>>

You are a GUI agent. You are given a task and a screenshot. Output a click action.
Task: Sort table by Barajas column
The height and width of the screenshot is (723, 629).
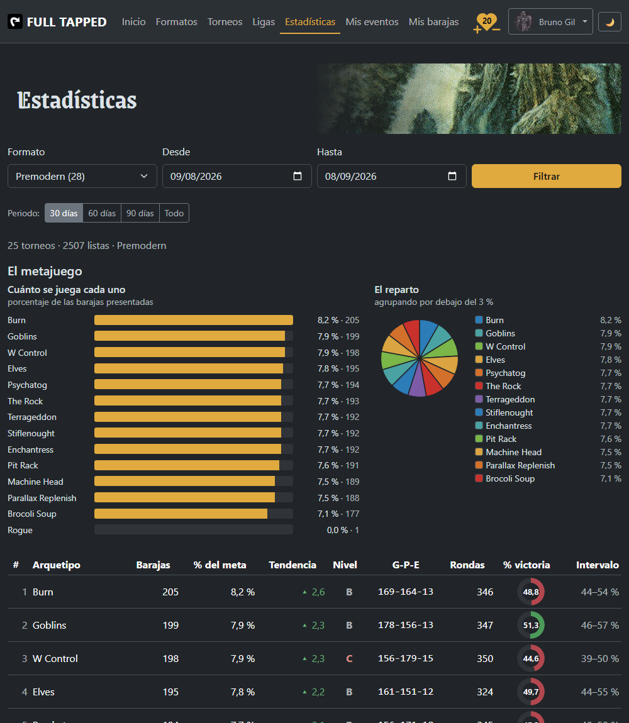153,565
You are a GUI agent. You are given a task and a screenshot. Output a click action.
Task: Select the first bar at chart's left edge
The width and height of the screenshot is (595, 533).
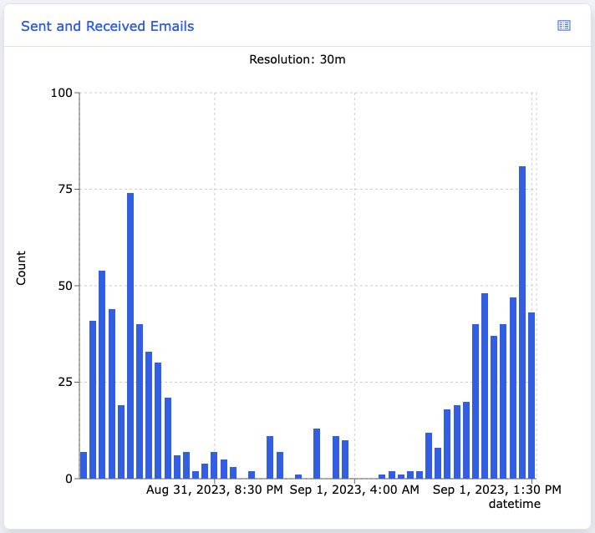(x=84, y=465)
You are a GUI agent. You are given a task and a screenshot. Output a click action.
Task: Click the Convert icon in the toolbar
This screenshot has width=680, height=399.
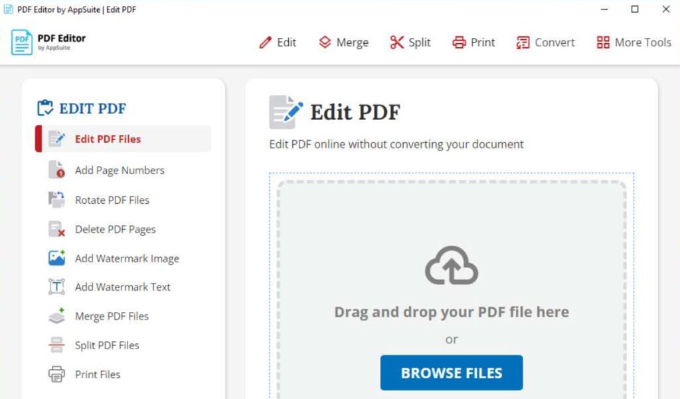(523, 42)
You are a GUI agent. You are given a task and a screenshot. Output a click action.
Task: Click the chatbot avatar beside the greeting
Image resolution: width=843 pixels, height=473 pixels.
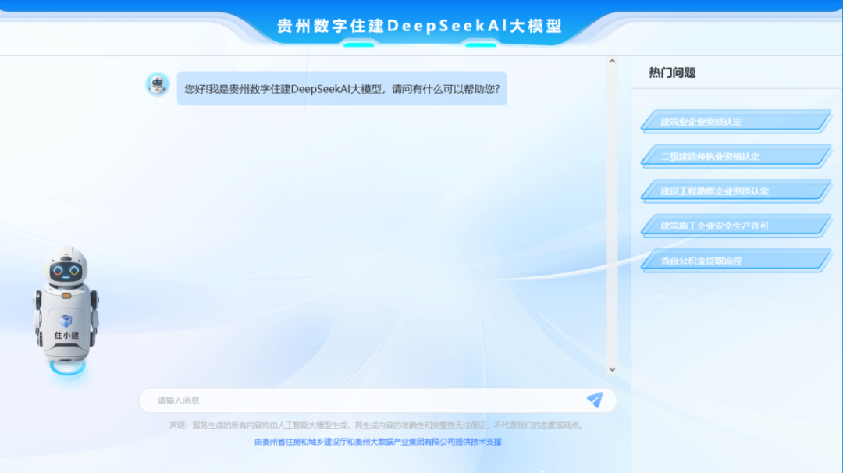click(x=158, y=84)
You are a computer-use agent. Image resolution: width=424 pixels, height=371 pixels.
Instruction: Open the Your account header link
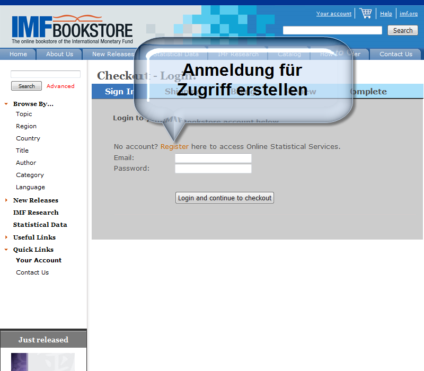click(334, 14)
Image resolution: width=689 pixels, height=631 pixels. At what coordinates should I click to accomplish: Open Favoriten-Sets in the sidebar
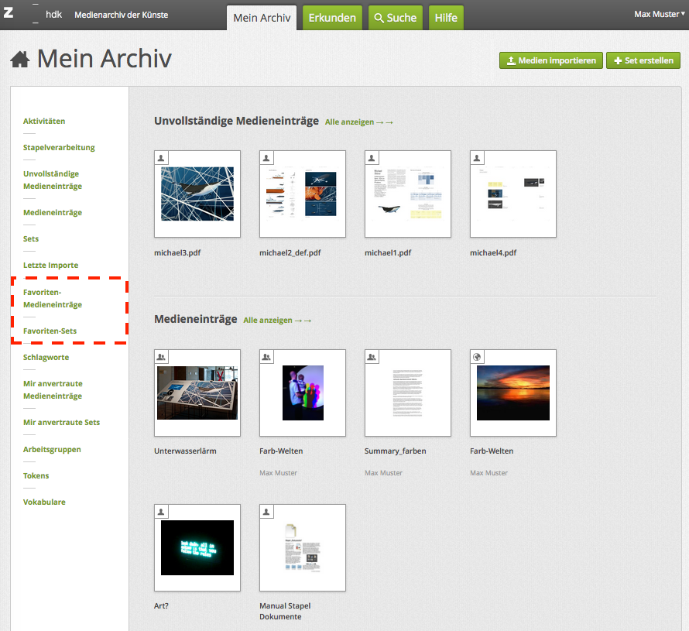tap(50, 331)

<<

=== Work to complete ===
Transcribe the listing verbatim, pictures excluded.

=== Reply to the task ===
You are a GUI agent. You are given a task and a screenshot. Output a click action.
Task: Sort table by Barajas column
The height and width of the screenshot is (723, 629).
153,565
You are a GUI agent. You are given a task and a screenshot. Output a click action.
Task: Select the first bar at chart's left edge
The width and height of the screenshot is (595, 533).
(x=84, y=465)
You are a GUI agent. You are given a task and a screenshot. Output a click action.
Task: Click the Convert icon in the toolbar
This screenshot has width=680, height=399.
(523, 42)
You are a GUI agent. You are given a task and a screenshot. Output a click action.
Task: Click the chatbot avatar beside the greeting
Image resolution: width=843 pixels, height=473 pixels.
click(x=158, y=84)
You are a computer-use agent. Image resolution: width=424 pixels, height=371 pixels.
Instruction: Open the Your account header link
click(334, 14)
Image resolution: width=689 pixels, height=631 pixels. At what coordinates should I click to accomplish: Open Favoriten-Sets in the sidebar
tap(50, 331)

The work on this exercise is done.